I commented that those "compliments" could be experienced differently by others but I don't think she replied
 
Is anyone really stupid enough to believe that a father of two daughters with a number of close female friends would ever tell any of them to "shut the fuck up" about sexual harassment?
there is a great deal of anecdotal evidence on the net of fathers having told their children to keep quiet about sexual abuse. if some fathers would do this why wouldn't they do what you claim they wouldn't?
 
She said that people would have to be very over sensitive to interpret the comments which she received as being harassment. Interestingly nobody asked her anything about those comments and her experiences. Is that because no unsolicited comments whatsoever could be acceptable and the details of her experiences are therefore irrelevant?

This is a quote from sirena put into context with her comments about black communities. This is clealy dismissive of others experiences and is in dodgy apologist/sweeping generalisation territory.

I think they would have to be very over-defensive to interpret them that way. Brixton is known for its black communities and its street vibe. Within black communities, a lot of courtship takes the form of street banter.
 
there is a great deal of anecdotal evidence on the net of fathers having told their children to keep quiet about sexual abuse. if some fathers would do this why wouldn't they do what you claim they wouldn't?

This seem to be a convoluted way of saying that there are exceptions to my generalization.

Which, of course, there are.

I think its unlikely that those kinds of people would then be discussing methods of approaching the subject with their kids... so I don't see any real relevance to the point.
 
This seem to be a convoluted way of saying that there are exceptions to my generalization.

Which, of course, there are.

I think its unlikely that those kinds of people would then be discussing methods of approaching the subject with their kids... so I don't see any real relevance.
your generalization related to other people's intelligence ("is there anyone really stupid enough to believe...?") to which the answer is, the only stupid person here is you, as you seem to think that your position as a (claimed) father of two daughters means you should be above criticism.
 
This isn't anything to do with culture or background. It's just a display of stupidity.

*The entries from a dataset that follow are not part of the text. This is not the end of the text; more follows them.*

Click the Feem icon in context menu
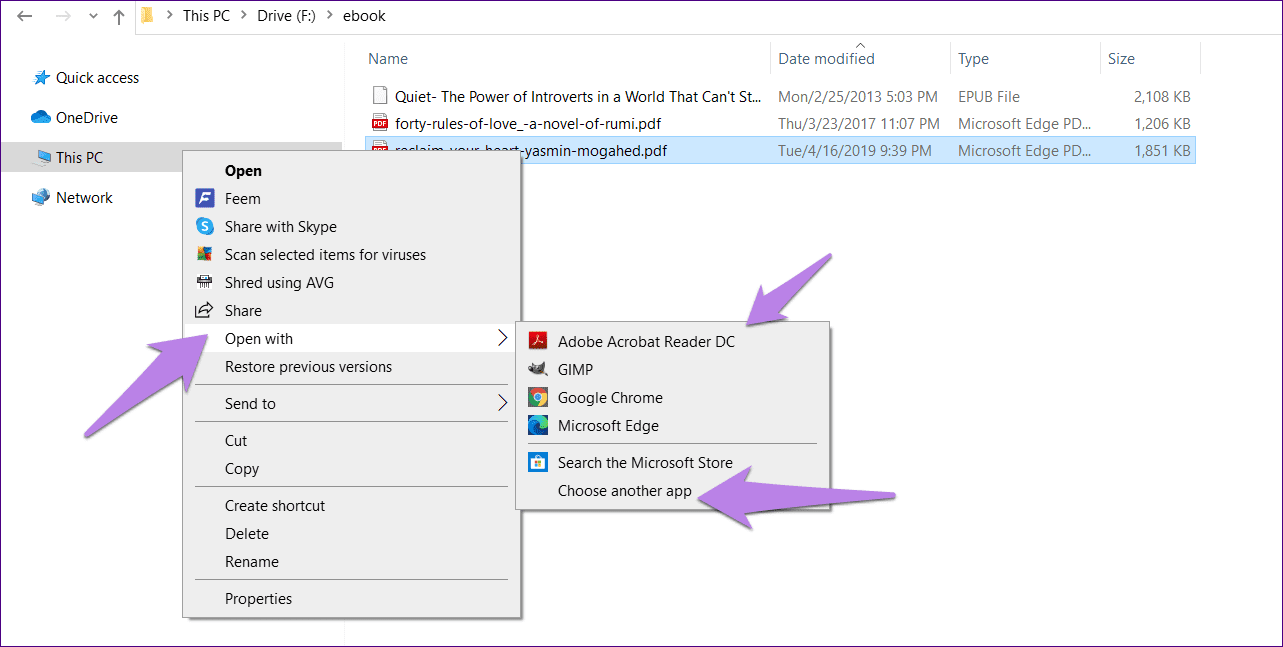The image size is (1283, 647). (204, 198)
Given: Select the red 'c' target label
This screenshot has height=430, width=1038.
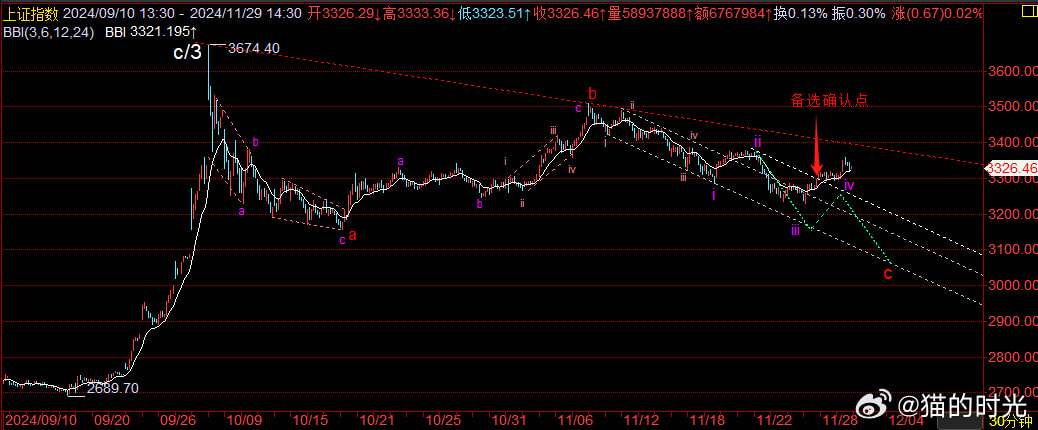Looking at the screenshot, I should (x=887, y=273).
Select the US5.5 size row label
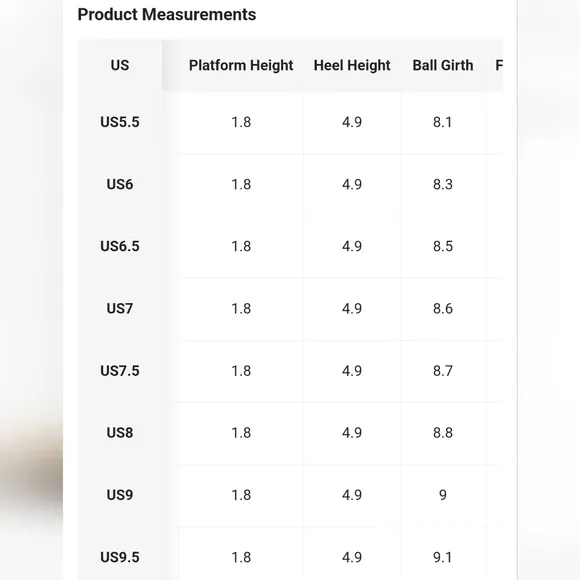 pyautogui.click(x=120, y=122)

You'd think that these morons would learn that the use of a whistle, a shout, or "oi" isn't the most successful pick up line option out there and move on to a new technique. Poetry or flowers perhaps. They would need to learn to read first though. Too many damn idiots out there. Training dumb animals can take time.

This should be added to the "How not to be an idiot" guide book along with "don't play your awful music through phone speakers on the bus" and "don't eat yellow snow". It's all productive advice....Pull more women.....Music doesn't sound like a farting yogurt pot.....Eating piss isn't nice.

Then file all of that under the new modern bibles one testament - "Don't be a c*nt"

Peace
x
 
your generalization related to other people's intelligence ("is there anyone really stupid enough to believe...?") to which the answer is, the only stupid person here is you, as you seem to think that your position as a (claimed) father of two daughters means you should be above criticism.

Given that I asked for opinions on how to discuss the subject with my daughters, yes, I do believe you would have to be stupid to assume that I would ask them to "shut the fuck up" and accept it.

Having cleared that up would you like to tackle the question that my "alleged" ( :D ) eldest daughter asked?
 
Given that I asked for opinions on how to discuss the subject with my daughters, yes, I do believe you would have to be stupid to assume that I would ask them to "shut the fuck up" and accept it.

Having cleared that up would you like to tackle the question that my "alleged" ( :D ) eldest daughter asked?
i don't think you'd ask them to shut the fuck up but it wouldn't be too surprising if you told them to.